At the meeting Wednesday night at Washington County Community College, representatives from communities near Calais that are members of the authority said they had received letters from Barnes inviting them to enter into a contract with Calais. In return, the city would provide ambulance service to those towns.

It was unclear Wednesday night what the impact would be on the authority if more towns pulled out, but it appears none of the towns has acted upon that invitation.

The first thing the authority did Wednesday night was to accept the resignation of Jim Porter as chairman.
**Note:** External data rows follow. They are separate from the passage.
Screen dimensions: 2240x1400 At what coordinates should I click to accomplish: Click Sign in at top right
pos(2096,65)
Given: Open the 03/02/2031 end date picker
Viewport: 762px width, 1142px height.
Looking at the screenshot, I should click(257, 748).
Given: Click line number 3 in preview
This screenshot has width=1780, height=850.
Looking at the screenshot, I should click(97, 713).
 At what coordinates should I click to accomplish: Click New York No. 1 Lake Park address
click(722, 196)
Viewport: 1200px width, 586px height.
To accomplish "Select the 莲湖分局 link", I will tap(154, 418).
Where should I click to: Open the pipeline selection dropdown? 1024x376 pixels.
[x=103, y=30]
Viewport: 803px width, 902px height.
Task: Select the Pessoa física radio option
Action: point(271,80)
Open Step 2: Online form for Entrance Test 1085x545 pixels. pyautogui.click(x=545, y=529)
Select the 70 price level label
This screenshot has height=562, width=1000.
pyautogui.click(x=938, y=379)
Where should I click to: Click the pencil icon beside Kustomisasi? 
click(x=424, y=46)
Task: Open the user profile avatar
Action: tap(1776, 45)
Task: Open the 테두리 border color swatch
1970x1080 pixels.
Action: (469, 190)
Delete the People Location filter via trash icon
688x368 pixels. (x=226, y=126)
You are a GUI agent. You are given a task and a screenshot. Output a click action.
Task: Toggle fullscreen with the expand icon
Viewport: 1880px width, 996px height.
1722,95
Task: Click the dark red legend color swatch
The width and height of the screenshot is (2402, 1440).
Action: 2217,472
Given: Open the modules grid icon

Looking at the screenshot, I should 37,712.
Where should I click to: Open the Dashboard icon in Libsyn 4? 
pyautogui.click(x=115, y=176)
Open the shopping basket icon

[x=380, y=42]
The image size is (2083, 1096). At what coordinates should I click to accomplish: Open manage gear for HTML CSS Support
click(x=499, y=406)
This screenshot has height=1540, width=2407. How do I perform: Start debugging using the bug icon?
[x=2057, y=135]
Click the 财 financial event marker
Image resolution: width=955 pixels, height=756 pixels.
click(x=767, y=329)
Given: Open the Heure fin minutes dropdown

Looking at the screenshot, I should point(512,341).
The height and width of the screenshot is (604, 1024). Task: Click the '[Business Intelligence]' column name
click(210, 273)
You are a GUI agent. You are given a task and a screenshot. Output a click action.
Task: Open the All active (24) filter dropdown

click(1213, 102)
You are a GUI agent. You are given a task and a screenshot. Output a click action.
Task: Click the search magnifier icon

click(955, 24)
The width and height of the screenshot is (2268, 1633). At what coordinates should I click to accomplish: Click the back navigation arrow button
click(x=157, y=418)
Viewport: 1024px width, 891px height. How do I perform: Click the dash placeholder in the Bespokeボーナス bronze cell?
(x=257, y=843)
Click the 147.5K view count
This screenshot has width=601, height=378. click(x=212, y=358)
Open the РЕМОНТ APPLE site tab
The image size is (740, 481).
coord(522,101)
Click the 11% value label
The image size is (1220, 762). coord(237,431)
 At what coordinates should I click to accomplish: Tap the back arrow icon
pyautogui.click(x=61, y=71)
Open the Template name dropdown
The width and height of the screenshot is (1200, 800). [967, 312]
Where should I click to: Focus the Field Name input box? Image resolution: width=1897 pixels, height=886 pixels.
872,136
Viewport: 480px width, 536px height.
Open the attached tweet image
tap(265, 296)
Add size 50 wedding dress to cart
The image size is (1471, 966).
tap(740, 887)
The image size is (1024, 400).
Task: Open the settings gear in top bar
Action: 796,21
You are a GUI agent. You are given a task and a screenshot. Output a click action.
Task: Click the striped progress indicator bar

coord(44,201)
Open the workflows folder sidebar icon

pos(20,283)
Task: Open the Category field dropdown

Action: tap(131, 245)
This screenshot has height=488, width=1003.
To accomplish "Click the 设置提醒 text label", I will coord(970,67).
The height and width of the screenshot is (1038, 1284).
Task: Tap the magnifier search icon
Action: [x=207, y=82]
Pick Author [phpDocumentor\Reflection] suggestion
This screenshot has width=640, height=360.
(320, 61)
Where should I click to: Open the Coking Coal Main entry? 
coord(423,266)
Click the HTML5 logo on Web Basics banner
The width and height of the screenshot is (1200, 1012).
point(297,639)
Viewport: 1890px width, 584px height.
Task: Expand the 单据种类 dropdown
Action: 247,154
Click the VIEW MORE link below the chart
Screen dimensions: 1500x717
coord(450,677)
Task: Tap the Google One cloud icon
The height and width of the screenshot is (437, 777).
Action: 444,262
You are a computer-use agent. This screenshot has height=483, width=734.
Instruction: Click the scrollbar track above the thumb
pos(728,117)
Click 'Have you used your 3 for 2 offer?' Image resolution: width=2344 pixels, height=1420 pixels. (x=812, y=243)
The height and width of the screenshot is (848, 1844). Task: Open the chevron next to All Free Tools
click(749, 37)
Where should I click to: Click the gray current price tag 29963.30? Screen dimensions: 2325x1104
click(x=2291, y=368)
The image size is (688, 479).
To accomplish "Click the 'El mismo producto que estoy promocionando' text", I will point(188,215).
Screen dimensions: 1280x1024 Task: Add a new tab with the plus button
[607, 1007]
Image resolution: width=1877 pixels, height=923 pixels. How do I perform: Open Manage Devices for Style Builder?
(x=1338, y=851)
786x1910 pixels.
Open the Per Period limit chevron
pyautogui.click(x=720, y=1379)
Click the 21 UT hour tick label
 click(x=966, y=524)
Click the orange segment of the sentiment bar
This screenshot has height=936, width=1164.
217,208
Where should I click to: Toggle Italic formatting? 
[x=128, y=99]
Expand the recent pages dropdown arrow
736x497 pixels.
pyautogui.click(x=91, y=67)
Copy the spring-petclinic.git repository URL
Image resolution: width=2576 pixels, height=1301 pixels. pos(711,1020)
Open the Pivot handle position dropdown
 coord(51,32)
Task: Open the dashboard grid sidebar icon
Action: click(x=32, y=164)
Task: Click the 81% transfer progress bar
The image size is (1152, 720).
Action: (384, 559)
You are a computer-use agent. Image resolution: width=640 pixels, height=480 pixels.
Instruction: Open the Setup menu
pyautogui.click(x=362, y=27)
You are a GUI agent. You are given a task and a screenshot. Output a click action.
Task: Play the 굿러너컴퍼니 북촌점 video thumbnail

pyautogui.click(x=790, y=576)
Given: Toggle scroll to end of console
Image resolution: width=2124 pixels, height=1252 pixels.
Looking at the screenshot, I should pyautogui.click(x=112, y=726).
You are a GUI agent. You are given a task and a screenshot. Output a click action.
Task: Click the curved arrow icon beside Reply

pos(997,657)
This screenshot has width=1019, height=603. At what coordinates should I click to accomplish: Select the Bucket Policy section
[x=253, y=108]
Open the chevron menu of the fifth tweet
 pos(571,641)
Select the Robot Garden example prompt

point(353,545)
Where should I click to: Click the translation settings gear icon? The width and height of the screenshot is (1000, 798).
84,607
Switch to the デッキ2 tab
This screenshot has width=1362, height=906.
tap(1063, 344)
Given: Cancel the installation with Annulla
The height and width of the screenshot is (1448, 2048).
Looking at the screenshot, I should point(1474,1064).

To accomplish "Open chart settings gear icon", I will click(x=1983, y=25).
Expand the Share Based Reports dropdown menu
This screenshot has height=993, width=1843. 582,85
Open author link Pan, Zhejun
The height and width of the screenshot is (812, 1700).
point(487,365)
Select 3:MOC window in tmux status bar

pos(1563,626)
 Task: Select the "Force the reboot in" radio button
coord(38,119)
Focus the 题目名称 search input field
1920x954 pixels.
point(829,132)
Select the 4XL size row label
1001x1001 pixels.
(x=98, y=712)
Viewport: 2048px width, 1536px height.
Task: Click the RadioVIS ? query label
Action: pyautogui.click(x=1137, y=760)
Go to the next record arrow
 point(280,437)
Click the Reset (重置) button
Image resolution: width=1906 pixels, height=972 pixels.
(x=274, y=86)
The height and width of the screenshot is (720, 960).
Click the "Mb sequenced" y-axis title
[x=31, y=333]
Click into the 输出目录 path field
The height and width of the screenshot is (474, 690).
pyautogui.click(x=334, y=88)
Porter is also assistant city manager of Calais and had been chairman of the Washington County Emergency Medical Services Authority for about 18 months.

The board appointed Brian Schuth of Eastport the new chairman.

“We’re in business, and we intend to stay in business,” Schuth told the group. “If there is any question about that right now, we should probably get that out on the table.”

Schuth compared Calais’ departure to a messy divorce. “We have to live in the same house,” he said. “Calais’ plan presumes tacitly and in one place explicitly that Downeast EMS is going to survive in one form or another. Their business plan would demand for them to have backup. How that is going to happen with two potentially competing businesses is unclear, but we know we are going to have to live intimately with Calais one way or another through all of this.”

The new chairman said he planned to meet with Barnes and others to work out a plan for the two entities to co-exist. “I am hoping we can bring some of the other stakeholders to the table, [Calais Regional Hospital and] the county as well, to make sure that we don’t sink ourselves,” he said.

While the authority talked about its future, authority member Bill Daye of Lubec said he wanted people to know that Downeast EMS would continue to provide “quality” ambulance service to area residents.

The board then considered a letter from Barnes that formally acknowledged Calais was withdrawing effective July 1.

Daye questioned the legality of Calais’ withdrawal. Schuth noted the authority’s bylaws and enabling state legislation did not address that issue. The Calais letter was referred to the authority’s attorney.

The group then discussed replacing Danny Carlow, who has been the director of Downeast EMS since its inception. He is also Calais’ fire chief. Carlow was directed by Barnes to set up the competing ambulance service. Carlow attended the meeting Wednesday night; Porter and Barnes did not.

Authority members also discussed finding a new home for their Calais-based ambulances and staff. Right now they are housed at the Calais Fire Station. Authority members have looked at possible sites in and around Calais, but have yet to decide.

Members then reviewed a letter from the law firm of Eaton Peabody of Bangor to handle their outstanding collection debt. According to the letter, Washington County Emergency Medical Services Authority has about $500,000 in outstanding, uncollected bills for emergency medical response and transport services.

“These are individual accounts (about 300 accounts) remaining unpaid after public agency and insurance company reimbursements,” the letter said. No decision was made on whether to hire the company.

After the meeting, Schuth noted that Calais had concerns the authority wanted to address, but the city voted to withdraw before the two sides could discuss them.

“Calais has held the chair of the authority for a year and a half, and while we were aware they were unhappy, they also made no concrete proposals,” Schuth said. “So while we could honestly be accused of taking longer than we needed to, at the same time, I was certainly blindsided that it was their intention to just pull out without intending to work out the issues.”

But Barnes said Thursday morning the authority had had ample notice last year that the city was not happy with how things were being handled.

“So they’ve had plenty of opportunity,” she said. “Again, I just want to say this is a business decision on Calais’ part. … We feel that we can provide a high-quality ambulance service.”